She steeled herself against feeling anything. When did Creighton Stewart ever let what other people thought bother her? Not for a long, long time, and she certainly wasn’t about to start now. Rip’s betrayal made no difference at all in her attitude toward other people’s opinions. No difference at all.
“You go on up with Amy,” Creed urged. “I’ll be in the parlor long enough to write a letter for Luke to deliver to your father.”
The letter to Rip would say they’d fallen in love and eloped and were on their way to Galveston for an extended honeymoon. Cricket had tried to convince Creed that Rip would never believe such an outlandish story, but had to agree that even if he did try to find them after he received the message, he’d never think to look for them at Lion’s Dare.
“I’ll be up to join you soon, darling,” he added, giving Cricket a gentle shove in Amy’s direction.

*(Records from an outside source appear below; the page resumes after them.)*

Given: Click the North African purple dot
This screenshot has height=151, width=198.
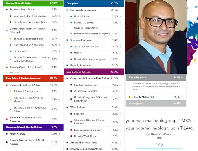Looking at the screenshot, I should (x=7, y=134).
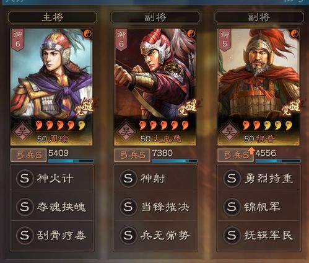Tap the 吴 faction badge on 程普
Viewport: 309px width, 263px height.
[x=230, y=132]
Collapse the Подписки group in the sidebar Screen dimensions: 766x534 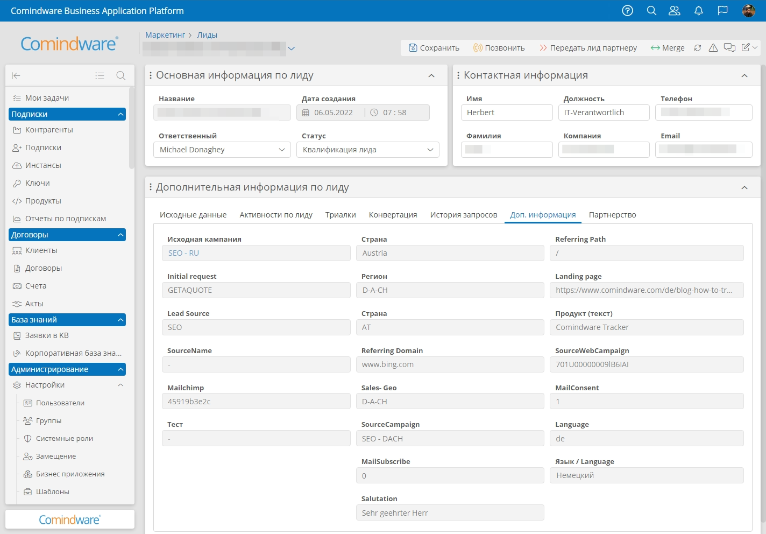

Darling? Cricket fought a grimace at the endearment. Wasn’t that carrying things a bit too far? She’d agreed to this charade without knowing how fully Creed had planned to play the game. She glared back at the tender expression in Creed’s eyes. For the moment, he had the upper hand, and she had no choice but to go along. But she’d find a way to turn the tables, and then Jarrett Creed would pay for every kiss, every caress, every endearment she was forced to endure.

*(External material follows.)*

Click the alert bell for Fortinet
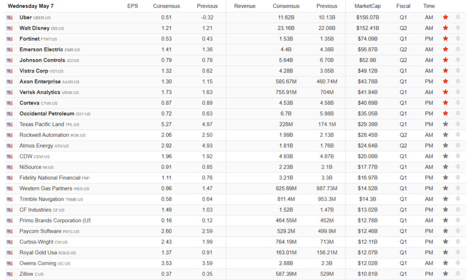 [458, 39]
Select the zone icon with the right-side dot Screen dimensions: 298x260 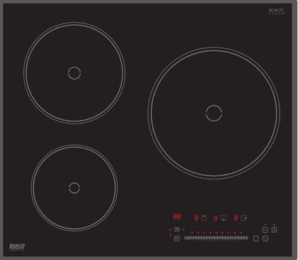tap(243, 218)
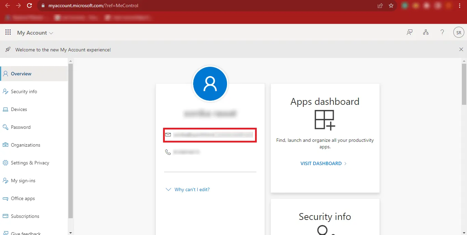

“This was Jarrett’s room when he lived at Lion’s Dare,” Amy said as they entered a room dominated by a large bed with a heavy oak headboard and footboard. “We’ve kept it ready for him exactly as he left it.”
Cricket noticed the bed frame held two feather mattresses so high off the ground she was going to need steps to reach them. She tried to imagine herself sinking down into that bed with Creed, but couldn’t. The thought was too appalling to even consider. What if he tried to do “it” to her again? Of course he’d said he wouldn’t, but what would she do if he did? She didn’t dare make a scene, or he might call off the bargain. Then Sloan would go to jail, and she’d be sent home to marry Cruz Guerrero. How had she ever gotten herself trapped like this?

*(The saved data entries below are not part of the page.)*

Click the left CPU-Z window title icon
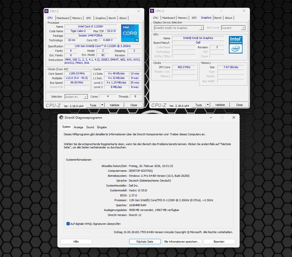This screenshot has height=257, width=292. tap(47, 11)
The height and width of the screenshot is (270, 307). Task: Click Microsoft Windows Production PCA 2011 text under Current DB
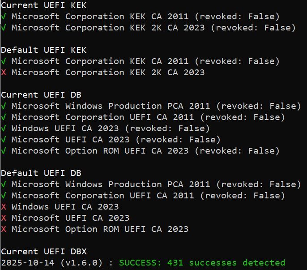(x=111, y=106)
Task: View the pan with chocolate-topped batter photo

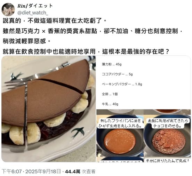Action: [x=167, y=136]
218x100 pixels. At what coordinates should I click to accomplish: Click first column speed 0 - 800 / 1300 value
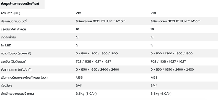click(97, 53)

Cricket tore her eyes from the bed and perused the rest of the room. A table on one side of the bed held a small candle and a well-worn book. Cricket picked up the book and discovered it was a collection of Shakespeare’s sonnets.
“Creed reads poetry?”
Cricket didn’t realize she’d spoken aloud until Amy responded, “Beautifully. He read a short verse for our wedding.” A dreamy look came across Amy’s face as she recited:
“So are you to my thoughts as food to life,
Or as sweet-season’d showers are to the ground.”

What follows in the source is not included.